━━ Dataset content ━━

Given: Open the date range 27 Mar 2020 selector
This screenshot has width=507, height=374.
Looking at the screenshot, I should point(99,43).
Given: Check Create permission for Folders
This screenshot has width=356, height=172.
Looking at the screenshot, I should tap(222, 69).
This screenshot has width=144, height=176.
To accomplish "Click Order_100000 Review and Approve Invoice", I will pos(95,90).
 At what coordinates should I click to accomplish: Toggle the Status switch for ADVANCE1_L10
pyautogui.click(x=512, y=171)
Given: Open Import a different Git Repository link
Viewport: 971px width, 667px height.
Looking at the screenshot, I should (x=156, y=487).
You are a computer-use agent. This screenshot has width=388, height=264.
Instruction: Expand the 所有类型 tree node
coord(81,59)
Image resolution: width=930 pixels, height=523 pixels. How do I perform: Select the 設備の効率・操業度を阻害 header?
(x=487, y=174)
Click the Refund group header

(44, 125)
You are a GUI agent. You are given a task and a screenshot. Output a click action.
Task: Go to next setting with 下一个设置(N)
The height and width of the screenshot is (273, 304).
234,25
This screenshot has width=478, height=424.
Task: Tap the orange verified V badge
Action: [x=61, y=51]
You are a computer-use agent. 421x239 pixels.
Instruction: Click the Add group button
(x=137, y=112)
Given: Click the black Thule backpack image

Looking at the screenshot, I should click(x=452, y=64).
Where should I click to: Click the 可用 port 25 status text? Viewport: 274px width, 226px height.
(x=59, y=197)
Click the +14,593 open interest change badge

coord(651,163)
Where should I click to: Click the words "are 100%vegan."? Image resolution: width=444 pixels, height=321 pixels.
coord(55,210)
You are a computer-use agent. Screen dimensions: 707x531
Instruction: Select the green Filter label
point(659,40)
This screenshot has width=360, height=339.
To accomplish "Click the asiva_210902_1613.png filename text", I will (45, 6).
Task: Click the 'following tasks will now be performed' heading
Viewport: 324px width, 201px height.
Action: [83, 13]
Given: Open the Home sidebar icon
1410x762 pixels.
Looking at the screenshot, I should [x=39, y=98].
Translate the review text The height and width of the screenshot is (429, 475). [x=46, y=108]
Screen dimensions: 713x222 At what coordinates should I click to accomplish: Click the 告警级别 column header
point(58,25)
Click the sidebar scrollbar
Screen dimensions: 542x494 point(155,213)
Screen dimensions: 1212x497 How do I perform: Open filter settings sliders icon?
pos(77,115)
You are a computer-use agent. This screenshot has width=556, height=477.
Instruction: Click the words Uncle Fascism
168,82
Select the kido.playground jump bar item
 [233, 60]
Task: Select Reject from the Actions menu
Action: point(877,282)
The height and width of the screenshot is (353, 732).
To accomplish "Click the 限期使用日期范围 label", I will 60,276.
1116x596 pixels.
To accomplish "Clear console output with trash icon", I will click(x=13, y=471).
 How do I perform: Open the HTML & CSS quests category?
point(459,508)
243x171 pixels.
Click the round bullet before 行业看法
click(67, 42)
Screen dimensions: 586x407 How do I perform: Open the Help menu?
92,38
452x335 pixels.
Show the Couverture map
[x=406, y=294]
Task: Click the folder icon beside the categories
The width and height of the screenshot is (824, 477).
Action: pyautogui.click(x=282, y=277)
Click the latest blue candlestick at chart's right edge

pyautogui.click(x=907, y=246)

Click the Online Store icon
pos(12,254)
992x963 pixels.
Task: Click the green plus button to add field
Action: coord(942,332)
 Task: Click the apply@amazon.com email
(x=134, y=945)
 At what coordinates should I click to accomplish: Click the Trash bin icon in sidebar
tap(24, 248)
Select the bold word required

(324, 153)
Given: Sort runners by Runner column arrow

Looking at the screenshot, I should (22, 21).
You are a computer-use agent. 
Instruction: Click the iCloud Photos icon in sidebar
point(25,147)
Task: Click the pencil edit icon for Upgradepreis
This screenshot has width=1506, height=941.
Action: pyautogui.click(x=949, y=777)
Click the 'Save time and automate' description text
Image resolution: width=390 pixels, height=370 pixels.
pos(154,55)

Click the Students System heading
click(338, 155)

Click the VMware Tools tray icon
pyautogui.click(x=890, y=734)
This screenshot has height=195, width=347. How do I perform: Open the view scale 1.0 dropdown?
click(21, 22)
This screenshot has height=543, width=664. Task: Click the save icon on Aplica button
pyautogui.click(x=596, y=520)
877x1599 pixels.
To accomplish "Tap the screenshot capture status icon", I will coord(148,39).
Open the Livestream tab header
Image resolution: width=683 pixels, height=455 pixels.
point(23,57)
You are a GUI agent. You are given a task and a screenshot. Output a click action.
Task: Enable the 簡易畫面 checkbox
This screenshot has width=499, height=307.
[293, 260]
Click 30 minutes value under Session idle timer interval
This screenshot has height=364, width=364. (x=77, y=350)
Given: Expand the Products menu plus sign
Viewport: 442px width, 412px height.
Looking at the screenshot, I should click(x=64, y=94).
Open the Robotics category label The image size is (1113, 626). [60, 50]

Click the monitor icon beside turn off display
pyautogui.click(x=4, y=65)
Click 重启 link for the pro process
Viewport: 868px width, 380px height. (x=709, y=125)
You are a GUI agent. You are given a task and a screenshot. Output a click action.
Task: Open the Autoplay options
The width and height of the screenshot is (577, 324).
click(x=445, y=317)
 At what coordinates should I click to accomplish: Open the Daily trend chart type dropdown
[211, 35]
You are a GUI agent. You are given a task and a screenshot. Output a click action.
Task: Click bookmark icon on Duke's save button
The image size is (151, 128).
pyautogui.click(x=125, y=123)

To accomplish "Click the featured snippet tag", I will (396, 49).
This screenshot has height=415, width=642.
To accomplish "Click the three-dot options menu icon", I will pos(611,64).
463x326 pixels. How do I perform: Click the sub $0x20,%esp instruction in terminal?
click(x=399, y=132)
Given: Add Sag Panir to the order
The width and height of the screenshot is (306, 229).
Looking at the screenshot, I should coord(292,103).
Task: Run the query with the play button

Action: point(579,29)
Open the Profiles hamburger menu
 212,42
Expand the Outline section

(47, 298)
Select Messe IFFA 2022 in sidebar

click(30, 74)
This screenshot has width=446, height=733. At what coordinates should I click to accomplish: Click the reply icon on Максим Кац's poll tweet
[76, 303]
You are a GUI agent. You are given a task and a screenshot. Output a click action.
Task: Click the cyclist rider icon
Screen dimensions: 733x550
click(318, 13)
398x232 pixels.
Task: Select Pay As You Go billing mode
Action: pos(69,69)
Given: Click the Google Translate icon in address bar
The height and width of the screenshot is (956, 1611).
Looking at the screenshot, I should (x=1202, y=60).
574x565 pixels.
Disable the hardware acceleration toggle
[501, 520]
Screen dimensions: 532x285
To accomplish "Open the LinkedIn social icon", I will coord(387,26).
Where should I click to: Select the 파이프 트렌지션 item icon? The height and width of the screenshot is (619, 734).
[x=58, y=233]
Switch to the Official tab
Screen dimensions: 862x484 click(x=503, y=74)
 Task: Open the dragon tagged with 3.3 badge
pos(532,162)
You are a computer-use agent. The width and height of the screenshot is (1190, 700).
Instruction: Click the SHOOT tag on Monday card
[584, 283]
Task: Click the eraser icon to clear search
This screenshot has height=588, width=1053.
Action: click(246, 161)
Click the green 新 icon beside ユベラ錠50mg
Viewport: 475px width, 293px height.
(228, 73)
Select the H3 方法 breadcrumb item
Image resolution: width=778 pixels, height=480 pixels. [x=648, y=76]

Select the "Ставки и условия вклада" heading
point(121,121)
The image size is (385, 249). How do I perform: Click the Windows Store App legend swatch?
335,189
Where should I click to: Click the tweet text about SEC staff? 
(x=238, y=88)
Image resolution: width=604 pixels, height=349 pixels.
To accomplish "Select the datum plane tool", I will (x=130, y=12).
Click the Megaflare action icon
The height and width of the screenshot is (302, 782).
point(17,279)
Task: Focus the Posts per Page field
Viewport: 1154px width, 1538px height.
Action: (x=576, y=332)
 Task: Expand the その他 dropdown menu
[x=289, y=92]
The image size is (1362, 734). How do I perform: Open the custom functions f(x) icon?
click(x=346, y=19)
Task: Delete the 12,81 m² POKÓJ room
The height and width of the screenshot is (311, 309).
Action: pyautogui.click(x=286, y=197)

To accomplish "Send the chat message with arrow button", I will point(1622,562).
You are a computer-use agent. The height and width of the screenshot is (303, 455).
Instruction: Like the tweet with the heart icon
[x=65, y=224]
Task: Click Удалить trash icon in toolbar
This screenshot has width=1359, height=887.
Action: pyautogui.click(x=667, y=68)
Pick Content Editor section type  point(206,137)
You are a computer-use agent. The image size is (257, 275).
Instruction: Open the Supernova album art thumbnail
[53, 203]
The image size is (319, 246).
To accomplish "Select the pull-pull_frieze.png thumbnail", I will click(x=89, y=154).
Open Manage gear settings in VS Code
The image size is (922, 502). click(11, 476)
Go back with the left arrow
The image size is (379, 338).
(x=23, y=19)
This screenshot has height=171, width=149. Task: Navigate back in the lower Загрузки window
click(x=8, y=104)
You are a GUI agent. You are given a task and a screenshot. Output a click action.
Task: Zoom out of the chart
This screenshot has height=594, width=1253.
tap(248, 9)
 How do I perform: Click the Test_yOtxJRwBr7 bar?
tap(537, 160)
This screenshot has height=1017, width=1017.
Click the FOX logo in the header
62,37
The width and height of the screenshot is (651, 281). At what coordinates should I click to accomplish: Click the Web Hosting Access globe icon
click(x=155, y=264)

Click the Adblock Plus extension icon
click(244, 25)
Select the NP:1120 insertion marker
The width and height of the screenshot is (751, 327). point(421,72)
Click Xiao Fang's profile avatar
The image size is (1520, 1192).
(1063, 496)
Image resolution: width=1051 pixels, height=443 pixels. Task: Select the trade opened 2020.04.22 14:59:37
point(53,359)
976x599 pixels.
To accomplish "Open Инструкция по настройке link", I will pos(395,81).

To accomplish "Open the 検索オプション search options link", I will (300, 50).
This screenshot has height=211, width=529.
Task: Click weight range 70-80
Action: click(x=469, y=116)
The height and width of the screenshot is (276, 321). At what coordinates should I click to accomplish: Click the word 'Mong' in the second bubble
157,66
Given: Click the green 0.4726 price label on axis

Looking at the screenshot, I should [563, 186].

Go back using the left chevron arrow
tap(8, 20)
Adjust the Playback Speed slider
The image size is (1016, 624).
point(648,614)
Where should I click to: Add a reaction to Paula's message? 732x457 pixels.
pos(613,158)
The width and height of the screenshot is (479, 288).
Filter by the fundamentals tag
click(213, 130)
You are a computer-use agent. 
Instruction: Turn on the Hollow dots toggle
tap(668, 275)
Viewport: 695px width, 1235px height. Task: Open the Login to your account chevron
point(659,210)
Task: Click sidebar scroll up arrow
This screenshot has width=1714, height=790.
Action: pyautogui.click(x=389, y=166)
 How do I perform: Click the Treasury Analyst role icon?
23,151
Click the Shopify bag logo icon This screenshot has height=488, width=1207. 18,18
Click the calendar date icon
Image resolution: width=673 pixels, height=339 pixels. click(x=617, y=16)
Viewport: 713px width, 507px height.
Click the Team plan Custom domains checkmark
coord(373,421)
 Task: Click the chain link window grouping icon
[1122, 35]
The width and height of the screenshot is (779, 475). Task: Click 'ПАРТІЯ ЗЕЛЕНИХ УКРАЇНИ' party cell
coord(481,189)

━━━

[Exercise directions]
Match on "computer" and copy out every line of the entries that contains it.

[Reply]
You are a computer-use agent. This screenshot has width=388, height=264.
You are a computer-use agent. 421x239 pixels.
You are a computer-use agent. Screen dimensions: 707x531
You are a computer-use agent. This screenshot has width=556, height=477.
You are a computer-use agent. 
You are a computer-use agent. The width and height of the screenshot is (1190, 700).
You are a computer-use agent. The height and width of the screenshot is (303, 455).
You are a computer-use agent. The image size is (257, 275).
You are a computer-use agent. 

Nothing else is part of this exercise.